Geoscientific Model Development (Aug 2024)

Assimilation of carbonyl sulfide (COS) fluxes within the adjoint-based data assimilation system – Nanjing University Carbon Assimilation System (NUCAS v1.0)

  • H. Zhu,
  • M. Wu,
  • F. Jiang,
  • F. Jiang,
  • F. Jiang,
  • F. Jiang,
  • M. Vossbeck,
  • T. Kaminski,
  • X. Xing,
  • J. Wang,
  • W. Ju,
  • J. M. Chen

DOI
https://doi.org/10.5194/gmd-17-6337-2024
Journal volume & issue
Vol. 17
pp. 6337 – 6363

Abstract

Read online

Modeling and predicting changes in the function and structure of the terrestrial biosphere and its feedbacks to climate change strongly depends on our ability to accurately represent interactions of the carbon and water cycles and energy exchange. However, carbon fluxes, hydrological status, and energy exchange simulated by process-based terrestrial ecosystem models are subject to significant uncertainties, largely due to the poorly calibrated parameters.

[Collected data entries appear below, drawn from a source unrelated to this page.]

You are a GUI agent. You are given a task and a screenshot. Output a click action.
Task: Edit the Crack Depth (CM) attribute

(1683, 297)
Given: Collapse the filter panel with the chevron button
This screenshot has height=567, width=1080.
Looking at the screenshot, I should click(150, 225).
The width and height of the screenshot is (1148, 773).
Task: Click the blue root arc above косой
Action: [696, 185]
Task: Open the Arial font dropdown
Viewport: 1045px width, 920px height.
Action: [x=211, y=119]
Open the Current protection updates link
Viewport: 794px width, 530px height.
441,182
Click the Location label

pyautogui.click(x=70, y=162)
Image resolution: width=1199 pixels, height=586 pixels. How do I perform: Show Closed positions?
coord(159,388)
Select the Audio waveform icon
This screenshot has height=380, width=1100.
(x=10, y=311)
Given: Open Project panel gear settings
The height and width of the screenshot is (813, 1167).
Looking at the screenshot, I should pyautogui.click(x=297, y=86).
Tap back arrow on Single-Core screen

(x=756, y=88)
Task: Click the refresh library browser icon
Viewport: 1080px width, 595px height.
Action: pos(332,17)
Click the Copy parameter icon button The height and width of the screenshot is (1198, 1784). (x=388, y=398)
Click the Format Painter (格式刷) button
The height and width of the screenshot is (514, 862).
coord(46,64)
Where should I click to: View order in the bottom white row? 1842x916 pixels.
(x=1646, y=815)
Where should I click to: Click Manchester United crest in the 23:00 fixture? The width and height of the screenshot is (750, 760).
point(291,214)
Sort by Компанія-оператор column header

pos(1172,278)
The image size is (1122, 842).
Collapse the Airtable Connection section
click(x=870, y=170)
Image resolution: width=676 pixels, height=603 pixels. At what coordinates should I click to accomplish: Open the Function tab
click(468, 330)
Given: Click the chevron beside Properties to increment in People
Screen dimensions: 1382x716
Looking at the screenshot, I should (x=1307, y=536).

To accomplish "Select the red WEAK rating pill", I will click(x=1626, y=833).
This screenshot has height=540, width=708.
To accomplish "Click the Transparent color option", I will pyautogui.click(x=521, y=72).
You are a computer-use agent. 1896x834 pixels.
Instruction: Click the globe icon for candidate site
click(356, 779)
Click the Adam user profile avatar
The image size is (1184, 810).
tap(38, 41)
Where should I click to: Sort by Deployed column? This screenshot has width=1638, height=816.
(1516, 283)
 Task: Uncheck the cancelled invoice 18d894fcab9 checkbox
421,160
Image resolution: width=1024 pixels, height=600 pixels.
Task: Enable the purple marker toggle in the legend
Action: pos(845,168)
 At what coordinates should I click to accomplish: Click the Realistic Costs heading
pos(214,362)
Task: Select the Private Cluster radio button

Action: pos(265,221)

In this work, an adjoint-based data assimilation system (Nanjing University Carbon Assimilation System; NUCAS v1.0) was developed, which is capable of assimilating multiple observations to optimize process parameters of a satellite-data-driven ecosystem model – the Biosphere–atmosphere Exchange Process Simulator (BEPS). Data assimilation experiments were conducted to investigate the robustness of NUCAS and to test the feasibility and applicability of assimilating carbonyl sulfide (COS) fluxes from seven sites to enhance our understanding of stomatal conductance and photosynthesis. Results showed that NUCAS is able to achieve a consistent fit to COS observations across various ecosystems, including evergreen needleleaf forest, deciduous broadleaf forest, C3 grass, and C3 crop. Comparing model simulations with validation datasets, we found that assimilating COS fluxes notably improves the model performance in gross primary productivity and evapotranspiration, with average root-mean-square error (RMSE) reductions of 23.54 % and 16.96 %, respectively. We also showed that NUCAS is capable of constraining parameters through assimilating observations from two sites simultaneously and achieving a good consistency with single-site assimilation. Our results demonstrate that COS can provide constraints on parameters relevant to water, energy, and carbon processes with the data assimilation system and opens new perspectives for better understanding of the ecosystem carbon, water, and energy exchanges.